In deze zaak heeft het College van Beroep voor het bedrijfsleven op 8 september 2020 uitspraak gedaan in het beroep van een maatschap tegen de minister van Landbouw, Natuur en Voedselkwaliteit. De zaak betreft de niet-ontvankelijkverklaring van een bezwaar tegen een besluit over het fosfaatrecht. De minister had op 31 januari 2018 het fosfaatrecht van appellante vastgesteld op 456 kg, maar herzag dit op 25 september 2018 naar 0 kg. Het bezwaar van appellante tegen dit herziende besluit werd op 11 februari 2019 niet-ontvankelijk verklaard vanwege overschrijding van de bezwaartermijn.
Appellante stelde dat de termijnoverschrijding verschoonbaar was door de hoge werkdruk van haar gemachtigde en dat de minister met een brief van 11 juli 2019 het vertrouwen had gewekt dat er een herbeoordeling zou plaatsvinden. Het College oordeelde echter dat de brief niet de rechtens te honoreren verwachting kon wekken dat een herbeoordeling zou plaatsvinden, aangezien deze brief na de niet-ontvankelijkheidsverklaring was verzonden. Het College concludeerde dat appellante had moeten begrijpen dat de brief abusievelijk naar haar was verzonden, omdat de minister al op 11 februari 2019 op het bezwaar had beslist.

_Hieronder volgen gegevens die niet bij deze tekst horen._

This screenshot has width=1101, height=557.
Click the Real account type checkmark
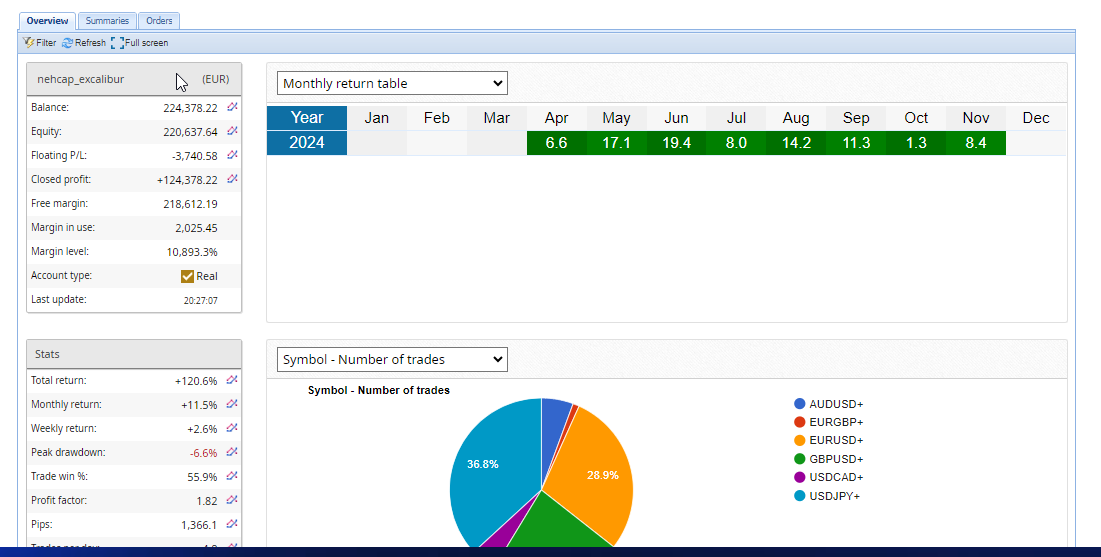pos(187,276)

Het College verklaarde het beroep ongegrond en oordeelde dat de minister terecht het bezwaar niet-ontvankelijk had verklaard. Er was geen aanleiding voor een proceskostenveroordeling. De uitspraak werd gedaan door mr. W.C.E. Winfield, in aanwezigheid van griffier mr. N.C.H. Vrijsen, en werd openbaar uitgesproken op 8 september 2020.